THE United States on Friday flagged concerns over economic policies in China, China’s Taiwan, Japan, South Korea and Germany and put them on a new monitoring list, mostly due to their large surpluses.
It is the first time the U.S. Treasury has implemented provisions passed in Congress this year as part of a trade bill that provided it with new ways to address possible unfair currency practices.
None of the five satisfied the criteria for enhanced scrutiny, which is triggered when a country has a significant bilateral trade surplus with the United States, a material current account surplus and engages in persistent one-sided intervention in the currency market.
Still, Treasury said it would closely monitor the five regions’ economic trends and foreign exchange policies.
In its semi-annual report to Congress on the economic and currency policies of a dozen major trade partners, the Treasury did not label any major trade partner a currency manipulator, a custom it has kept for the past 22 years.
The United States has for years called for countries with current account surpluses to do more to boost lackluster domestic demand.

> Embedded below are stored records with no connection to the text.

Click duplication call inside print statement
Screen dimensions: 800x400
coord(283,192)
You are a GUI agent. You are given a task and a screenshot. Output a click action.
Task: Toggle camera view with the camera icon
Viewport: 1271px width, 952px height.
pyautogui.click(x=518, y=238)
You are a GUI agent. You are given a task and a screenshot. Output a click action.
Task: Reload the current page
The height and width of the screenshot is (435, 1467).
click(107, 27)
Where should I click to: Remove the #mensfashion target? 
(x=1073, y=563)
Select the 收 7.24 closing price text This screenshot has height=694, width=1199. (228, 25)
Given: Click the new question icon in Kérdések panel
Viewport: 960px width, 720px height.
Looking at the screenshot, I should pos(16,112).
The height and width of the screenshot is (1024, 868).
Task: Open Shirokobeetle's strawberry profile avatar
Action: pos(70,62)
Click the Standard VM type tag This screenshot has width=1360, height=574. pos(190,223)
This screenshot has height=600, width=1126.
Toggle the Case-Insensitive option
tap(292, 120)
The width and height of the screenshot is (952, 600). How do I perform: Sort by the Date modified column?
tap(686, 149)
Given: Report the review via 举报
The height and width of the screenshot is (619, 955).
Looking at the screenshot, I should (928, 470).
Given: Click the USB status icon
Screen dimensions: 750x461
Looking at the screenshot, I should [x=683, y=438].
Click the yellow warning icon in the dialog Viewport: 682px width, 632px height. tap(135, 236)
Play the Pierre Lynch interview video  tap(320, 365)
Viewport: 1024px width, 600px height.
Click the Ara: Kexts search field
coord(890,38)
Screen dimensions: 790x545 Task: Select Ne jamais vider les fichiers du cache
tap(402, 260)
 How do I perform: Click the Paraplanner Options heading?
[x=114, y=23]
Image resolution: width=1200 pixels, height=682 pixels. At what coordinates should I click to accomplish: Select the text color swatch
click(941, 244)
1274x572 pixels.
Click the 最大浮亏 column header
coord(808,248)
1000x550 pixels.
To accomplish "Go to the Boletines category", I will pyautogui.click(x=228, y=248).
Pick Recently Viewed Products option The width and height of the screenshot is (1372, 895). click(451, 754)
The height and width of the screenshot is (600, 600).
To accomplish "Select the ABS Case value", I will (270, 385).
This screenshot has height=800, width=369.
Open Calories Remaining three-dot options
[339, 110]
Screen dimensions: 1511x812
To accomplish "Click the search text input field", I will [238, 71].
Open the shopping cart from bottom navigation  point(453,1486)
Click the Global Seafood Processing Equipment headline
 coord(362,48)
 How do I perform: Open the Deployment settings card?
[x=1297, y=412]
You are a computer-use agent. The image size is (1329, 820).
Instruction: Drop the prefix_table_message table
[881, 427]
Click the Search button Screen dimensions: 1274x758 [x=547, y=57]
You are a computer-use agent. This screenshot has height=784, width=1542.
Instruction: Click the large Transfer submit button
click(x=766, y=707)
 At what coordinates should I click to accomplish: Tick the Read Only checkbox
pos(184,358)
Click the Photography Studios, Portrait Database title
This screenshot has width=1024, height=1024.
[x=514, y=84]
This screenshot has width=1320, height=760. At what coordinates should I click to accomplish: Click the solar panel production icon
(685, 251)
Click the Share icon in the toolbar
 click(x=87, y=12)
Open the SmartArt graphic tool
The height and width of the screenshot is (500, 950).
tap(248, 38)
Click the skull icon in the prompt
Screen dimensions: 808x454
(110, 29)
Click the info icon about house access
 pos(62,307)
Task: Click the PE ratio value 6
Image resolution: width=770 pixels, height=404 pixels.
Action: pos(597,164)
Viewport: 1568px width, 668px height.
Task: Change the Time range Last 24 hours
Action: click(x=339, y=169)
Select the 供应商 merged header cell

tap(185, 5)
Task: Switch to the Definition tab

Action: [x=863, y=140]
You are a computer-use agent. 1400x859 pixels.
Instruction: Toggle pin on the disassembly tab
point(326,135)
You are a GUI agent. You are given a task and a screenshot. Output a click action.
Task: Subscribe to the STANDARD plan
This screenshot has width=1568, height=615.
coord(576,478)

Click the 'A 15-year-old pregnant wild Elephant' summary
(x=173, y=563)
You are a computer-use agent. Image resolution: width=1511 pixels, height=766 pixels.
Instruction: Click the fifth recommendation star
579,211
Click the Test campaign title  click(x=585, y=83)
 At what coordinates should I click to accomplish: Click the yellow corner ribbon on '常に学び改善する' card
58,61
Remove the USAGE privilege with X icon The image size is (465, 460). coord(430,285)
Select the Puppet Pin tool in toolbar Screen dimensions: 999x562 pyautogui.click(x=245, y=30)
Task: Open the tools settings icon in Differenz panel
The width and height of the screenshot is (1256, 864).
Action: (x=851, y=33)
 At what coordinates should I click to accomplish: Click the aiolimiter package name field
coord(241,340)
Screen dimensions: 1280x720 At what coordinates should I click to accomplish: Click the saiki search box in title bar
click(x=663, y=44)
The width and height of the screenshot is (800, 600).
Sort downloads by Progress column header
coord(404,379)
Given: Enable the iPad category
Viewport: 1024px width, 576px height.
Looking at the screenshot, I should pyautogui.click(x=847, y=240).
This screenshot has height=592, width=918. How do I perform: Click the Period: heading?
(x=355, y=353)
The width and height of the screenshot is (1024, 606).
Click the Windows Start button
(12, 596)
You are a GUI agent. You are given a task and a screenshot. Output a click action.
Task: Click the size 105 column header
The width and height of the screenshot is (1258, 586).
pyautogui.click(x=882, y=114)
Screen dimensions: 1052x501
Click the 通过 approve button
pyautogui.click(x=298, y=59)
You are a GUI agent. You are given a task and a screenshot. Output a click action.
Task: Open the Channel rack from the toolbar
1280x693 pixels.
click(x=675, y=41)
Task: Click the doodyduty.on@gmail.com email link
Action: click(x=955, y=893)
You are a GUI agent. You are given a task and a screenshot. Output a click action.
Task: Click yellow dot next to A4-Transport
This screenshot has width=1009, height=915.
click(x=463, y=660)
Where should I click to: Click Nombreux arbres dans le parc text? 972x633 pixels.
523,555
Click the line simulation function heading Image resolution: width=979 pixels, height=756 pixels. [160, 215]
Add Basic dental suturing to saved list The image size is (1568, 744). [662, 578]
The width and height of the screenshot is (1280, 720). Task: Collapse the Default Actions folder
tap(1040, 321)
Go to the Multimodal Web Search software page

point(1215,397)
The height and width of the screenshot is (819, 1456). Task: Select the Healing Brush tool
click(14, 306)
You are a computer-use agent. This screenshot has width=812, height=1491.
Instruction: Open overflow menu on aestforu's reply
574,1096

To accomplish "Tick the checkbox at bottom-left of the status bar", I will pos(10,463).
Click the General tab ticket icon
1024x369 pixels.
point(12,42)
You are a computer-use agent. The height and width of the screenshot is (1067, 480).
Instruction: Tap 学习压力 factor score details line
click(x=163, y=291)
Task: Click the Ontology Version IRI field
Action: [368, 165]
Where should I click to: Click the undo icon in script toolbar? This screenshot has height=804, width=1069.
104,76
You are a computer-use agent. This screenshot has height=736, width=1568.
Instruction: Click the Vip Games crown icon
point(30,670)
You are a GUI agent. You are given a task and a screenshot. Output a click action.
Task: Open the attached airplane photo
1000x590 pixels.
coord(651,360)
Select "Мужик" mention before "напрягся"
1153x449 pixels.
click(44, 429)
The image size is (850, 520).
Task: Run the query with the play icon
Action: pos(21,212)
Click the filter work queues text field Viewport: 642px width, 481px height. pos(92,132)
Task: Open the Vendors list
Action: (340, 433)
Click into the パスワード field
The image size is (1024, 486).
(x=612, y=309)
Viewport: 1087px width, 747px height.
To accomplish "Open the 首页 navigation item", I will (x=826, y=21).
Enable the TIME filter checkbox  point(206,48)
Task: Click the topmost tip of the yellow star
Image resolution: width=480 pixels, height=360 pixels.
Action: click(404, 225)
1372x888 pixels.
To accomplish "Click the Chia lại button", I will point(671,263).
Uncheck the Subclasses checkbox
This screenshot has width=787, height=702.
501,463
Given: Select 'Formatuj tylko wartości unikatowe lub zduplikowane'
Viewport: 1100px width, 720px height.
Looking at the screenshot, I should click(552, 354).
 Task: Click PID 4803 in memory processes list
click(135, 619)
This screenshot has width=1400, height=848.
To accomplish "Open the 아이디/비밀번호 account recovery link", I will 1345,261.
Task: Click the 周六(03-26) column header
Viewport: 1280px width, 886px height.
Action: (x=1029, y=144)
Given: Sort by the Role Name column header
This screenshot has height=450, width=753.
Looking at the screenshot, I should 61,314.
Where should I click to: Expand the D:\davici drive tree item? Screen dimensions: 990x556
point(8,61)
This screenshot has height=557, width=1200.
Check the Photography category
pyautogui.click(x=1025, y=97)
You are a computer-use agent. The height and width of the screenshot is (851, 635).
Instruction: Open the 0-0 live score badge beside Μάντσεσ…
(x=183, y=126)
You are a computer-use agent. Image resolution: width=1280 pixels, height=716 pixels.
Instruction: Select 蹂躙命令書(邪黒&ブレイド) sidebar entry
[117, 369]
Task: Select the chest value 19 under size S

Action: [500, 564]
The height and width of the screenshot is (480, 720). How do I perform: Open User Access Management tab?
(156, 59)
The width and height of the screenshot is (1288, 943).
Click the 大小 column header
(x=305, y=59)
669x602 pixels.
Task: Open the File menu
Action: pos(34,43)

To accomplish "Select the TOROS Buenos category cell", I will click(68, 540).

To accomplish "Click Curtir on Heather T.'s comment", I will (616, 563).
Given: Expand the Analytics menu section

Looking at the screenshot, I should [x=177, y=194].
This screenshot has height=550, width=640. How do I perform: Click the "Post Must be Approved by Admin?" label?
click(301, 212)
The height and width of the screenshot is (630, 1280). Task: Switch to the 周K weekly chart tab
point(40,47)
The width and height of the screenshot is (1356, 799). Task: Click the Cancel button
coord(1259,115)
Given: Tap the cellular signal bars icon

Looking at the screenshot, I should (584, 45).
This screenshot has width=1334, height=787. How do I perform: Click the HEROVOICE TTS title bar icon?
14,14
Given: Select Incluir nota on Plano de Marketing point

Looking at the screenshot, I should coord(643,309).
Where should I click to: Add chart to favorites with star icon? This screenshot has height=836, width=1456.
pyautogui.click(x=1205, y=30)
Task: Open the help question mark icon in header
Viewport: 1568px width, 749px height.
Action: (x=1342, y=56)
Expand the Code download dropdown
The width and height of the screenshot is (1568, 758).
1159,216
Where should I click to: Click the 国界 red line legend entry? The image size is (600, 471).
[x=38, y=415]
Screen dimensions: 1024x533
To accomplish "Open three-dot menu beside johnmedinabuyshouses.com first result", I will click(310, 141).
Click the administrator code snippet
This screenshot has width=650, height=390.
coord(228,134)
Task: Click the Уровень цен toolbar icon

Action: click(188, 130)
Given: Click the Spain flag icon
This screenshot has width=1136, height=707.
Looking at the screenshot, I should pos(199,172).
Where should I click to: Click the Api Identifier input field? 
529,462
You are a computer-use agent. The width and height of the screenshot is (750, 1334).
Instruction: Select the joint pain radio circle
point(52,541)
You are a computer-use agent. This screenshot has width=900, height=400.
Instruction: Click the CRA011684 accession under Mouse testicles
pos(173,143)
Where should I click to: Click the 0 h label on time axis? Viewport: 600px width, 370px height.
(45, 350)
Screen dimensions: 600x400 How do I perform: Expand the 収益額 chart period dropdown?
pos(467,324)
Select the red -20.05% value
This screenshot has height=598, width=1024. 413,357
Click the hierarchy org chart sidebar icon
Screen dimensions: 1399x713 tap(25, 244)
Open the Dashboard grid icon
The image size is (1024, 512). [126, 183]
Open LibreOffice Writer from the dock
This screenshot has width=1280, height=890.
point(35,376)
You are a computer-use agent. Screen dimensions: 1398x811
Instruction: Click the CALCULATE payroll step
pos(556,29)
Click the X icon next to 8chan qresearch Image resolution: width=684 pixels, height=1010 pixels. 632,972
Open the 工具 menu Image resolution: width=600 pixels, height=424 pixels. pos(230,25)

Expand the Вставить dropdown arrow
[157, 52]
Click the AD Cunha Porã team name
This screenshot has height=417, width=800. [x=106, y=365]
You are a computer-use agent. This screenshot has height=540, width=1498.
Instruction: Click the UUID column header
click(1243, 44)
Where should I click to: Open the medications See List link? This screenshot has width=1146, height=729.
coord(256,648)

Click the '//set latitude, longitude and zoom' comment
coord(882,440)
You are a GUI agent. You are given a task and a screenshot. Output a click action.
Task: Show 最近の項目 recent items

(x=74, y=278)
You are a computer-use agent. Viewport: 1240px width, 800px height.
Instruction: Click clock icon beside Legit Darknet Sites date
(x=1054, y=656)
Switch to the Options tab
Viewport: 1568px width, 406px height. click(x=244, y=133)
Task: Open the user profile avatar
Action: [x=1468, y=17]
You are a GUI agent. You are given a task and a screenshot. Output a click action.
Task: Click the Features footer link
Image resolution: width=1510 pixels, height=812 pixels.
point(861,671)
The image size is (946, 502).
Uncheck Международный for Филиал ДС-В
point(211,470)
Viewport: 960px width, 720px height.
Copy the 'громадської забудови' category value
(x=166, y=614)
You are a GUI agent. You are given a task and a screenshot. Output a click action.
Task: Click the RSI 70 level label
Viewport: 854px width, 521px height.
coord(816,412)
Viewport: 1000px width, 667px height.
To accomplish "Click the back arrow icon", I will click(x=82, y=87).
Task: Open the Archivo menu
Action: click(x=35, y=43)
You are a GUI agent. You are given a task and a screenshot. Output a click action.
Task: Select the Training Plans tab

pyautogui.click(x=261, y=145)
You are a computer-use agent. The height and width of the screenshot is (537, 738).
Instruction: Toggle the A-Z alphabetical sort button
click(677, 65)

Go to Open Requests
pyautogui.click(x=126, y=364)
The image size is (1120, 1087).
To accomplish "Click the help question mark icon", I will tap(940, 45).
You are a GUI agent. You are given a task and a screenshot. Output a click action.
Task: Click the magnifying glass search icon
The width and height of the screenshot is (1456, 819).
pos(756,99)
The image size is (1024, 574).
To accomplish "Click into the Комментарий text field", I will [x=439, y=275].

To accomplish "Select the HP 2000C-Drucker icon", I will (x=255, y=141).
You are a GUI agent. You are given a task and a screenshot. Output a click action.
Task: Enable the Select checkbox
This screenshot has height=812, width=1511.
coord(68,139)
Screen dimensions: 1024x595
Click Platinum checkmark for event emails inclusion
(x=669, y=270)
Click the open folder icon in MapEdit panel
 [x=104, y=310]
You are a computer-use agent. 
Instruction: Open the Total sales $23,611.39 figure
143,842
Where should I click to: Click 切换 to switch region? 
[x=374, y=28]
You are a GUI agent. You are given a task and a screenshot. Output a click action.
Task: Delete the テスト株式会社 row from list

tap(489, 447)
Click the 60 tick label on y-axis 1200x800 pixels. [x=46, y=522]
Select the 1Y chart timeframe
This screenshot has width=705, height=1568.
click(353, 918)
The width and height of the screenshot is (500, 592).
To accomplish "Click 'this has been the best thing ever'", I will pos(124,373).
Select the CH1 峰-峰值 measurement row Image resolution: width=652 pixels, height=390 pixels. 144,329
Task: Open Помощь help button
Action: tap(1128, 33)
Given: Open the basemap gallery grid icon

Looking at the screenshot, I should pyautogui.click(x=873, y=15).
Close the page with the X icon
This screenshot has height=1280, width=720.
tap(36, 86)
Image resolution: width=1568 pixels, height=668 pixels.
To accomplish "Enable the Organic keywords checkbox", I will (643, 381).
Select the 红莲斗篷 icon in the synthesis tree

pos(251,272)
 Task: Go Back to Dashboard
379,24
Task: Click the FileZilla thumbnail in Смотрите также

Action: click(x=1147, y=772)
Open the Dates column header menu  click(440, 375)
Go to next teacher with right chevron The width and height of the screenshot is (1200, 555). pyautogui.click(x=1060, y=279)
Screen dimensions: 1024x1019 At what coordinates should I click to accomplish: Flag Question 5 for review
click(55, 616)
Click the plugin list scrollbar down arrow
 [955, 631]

Trade has emerged as a flashpoint in the U.S. presidential campaign, where some leading contenders have blasted trade pacts as having cost American jobs and railed against countries they say have weakened their currencies to boost exports.
In its report, Treasury said that China, Japan, South Korea and Germany all had a significant bilateral trade surplus with the United States and a material current account surplus.
A significant trade surplus with the United States is defined by Treasury as a country with a bilateral trade surplus of more than US$20 billion.
Treasury determines a country has a material current account surplus when its surplus is larger than 3 percent of that economy’s gross domestic product.
Low oil prices had swelled the coffers of oil importing countries and regions, including China, Germany, Taiwan and South Korea.
In particular, Treasury noted Germany had the second-largest current account surplus in the world, part of which could “be used to support German domestic demand.”